The Lodge is an ideal base to explore the Daintree Cape Tribulation area. One of the best ways to see it is by 4WD with Rum Runner Safaris which offer many diverse adventure tours into the scenic wilderness.We were picked up at the Lodge and driven to the top of Cape Tribulation up the Bloomfield track to see the Bloomfield falls, crossed the Bloomfield River to aboriginal communities ...... the entire journey filled with the driver’s encyclopaedic knowledge of the wild life, flora and fauna.There are many tours available from the Lodge such as diving or snorkelling on the Great Barrier Reef, scenic flights, horse-riding, river and deep-sea fishing, canoeing and cruises on the Daintree River where you could see crocodiles, tree snakes and amethystine pythons and some of the 225 recorded bird species in the Daintree Valley. Some of Queensland’s most beautiful beaches are a short distance from the Lodge.But the walking tours provided by people like Prue and Neil Hewett of Cooper Creek Walk are among the best bets. They love Cooper Creek Wilderness and enjoy sharing its secrets.


When you’re with them there’s a good chance of catching a rare glimpse of the elusive cassowary, the musky rat kangaroo, Australia’s most primitive marsupial, a Boyd’s forest dragon (a miniature dinosaur from another age), a tree snake or a python and a variety of birds.Neil leads silent night forays into the rainforest where visitors come face-to-face with a myriad of nocturnal sights and sounds: the unmistakable "falling bomb" call of the Lesser Sooty Owl; the glaring red eye of the Papuan Frogmouth Owl; the massive Wolf spiders, open-range hunters conspicuous by their distinctive reflection of their eight eyes; or the large Brush-footed Trapdoor Spiders, also known as Whistling or Barking Spiders because of the sounds they make.


Cooper Creek Wilderness has a remarkable fan palm gallery with a double canopy that is without parallel.
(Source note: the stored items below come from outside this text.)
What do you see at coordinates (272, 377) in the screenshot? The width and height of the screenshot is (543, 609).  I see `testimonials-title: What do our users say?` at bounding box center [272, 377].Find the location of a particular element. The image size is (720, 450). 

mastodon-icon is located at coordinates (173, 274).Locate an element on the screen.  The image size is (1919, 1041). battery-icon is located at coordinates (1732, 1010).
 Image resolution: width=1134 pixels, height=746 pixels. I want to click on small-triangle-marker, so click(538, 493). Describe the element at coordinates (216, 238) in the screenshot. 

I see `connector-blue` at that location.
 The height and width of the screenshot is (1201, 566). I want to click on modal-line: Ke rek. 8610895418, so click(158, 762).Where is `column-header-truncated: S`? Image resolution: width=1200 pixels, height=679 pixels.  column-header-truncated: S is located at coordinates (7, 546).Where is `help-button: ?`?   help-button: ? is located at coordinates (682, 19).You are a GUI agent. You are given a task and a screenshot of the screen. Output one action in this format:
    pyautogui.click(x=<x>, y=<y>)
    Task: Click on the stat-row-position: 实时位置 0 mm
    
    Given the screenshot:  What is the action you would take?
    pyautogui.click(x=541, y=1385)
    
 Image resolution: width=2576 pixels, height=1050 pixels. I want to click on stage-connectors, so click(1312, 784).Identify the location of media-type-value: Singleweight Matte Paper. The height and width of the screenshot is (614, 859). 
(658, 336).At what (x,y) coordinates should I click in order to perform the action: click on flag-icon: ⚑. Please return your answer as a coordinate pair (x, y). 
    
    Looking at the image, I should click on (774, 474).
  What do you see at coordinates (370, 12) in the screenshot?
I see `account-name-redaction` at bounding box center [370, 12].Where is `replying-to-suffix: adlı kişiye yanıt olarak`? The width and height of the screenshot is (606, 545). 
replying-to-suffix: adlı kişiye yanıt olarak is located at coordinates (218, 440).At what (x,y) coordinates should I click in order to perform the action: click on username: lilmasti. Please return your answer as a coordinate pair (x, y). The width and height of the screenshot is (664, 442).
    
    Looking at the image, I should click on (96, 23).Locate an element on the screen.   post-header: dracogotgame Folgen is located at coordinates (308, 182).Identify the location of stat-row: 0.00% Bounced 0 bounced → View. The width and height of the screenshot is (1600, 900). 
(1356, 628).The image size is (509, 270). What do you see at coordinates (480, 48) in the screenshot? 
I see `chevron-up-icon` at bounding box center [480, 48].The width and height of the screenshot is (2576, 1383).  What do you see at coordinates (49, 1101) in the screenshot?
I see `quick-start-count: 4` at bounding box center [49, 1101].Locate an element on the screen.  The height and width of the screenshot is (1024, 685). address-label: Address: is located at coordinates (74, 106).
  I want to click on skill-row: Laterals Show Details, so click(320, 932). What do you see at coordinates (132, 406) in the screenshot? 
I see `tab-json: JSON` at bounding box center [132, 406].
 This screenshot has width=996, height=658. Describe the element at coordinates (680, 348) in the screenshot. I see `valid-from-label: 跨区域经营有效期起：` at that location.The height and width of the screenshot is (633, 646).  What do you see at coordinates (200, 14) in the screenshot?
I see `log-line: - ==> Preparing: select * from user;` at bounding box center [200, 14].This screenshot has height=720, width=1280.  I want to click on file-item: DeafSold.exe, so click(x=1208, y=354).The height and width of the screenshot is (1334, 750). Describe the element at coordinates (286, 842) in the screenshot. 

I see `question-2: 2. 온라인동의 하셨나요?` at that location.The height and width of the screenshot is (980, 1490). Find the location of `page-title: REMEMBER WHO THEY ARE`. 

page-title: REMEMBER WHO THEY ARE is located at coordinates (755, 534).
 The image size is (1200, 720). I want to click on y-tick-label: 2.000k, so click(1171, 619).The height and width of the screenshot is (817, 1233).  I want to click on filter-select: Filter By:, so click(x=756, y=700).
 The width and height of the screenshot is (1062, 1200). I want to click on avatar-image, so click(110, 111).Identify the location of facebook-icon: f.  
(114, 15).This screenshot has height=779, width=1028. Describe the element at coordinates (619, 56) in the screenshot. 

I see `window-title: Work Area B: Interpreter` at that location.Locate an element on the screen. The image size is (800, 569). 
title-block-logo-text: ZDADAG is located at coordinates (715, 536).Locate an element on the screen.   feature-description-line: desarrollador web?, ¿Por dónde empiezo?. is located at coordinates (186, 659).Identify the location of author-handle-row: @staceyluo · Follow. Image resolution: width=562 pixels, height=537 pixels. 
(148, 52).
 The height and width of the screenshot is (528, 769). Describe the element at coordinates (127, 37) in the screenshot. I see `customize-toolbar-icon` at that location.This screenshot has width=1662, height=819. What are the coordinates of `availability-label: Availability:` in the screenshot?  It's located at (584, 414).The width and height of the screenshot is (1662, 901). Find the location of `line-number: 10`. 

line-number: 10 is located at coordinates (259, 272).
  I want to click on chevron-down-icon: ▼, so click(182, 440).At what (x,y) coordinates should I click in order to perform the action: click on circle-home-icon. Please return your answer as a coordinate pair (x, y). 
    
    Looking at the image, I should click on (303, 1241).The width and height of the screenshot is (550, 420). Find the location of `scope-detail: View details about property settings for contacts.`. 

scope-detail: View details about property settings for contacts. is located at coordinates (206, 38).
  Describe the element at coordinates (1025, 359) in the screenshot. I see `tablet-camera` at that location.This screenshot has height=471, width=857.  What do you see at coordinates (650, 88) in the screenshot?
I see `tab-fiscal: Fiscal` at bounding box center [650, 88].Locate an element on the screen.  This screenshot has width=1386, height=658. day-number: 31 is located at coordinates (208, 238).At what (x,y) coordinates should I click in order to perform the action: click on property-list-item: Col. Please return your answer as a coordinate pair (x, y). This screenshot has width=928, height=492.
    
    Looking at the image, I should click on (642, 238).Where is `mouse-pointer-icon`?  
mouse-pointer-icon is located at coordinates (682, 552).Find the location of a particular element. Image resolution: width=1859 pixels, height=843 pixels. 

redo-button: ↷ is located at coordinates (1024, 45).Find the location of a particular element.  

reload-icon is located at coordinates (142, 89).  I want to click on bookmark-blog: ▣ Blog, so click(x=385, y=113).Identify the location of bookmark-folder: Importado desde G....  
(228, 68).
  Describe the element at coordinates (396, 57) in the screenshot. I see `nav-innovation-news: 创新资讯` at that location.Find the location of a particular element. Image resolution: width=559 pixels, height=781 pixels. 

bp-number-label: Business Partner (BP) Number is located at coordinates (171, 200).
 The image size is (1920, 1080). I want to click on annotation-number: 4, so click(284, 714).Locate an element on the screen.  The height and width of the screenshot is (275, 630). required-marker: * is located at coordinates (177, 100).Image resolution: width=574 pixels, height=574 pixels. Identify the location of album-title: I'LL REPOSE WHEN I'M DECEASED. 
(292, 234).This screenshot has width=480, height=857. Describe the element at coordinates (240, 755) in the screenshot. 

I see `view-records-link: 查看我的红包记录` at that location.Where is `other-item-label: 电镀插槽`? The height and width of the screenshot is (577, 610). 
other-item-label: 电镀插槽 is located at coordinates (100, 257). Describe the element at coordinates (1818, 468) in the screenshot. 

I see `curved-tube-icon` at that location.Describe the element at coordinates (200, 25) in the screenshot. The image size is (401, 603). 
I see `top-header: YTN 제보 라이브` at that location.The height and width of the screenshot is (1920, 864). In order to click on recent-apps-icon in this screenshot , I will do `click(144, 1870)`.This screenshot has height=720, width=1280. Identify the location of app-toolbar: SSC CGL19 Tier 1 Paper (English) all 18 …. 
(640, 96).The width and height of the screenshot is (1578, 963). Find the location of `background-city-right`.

It’s featured in the epic film "The Thin Red Line". Among the startling trees is the bumpy satin ash, a tree with a brownish-orange trunk and bright gold flowers on the trunk. The tree is inhabited by a colony of ants which helps in the pollination of the flowers.


There are some painful flora around and you need Prue and Neil around to identify the stinging tree, the wait-a-while and the native bamboo. There are over 3,000 different plant species in the forest, Prue explained, and she warned us about some of the more unpleasant ones.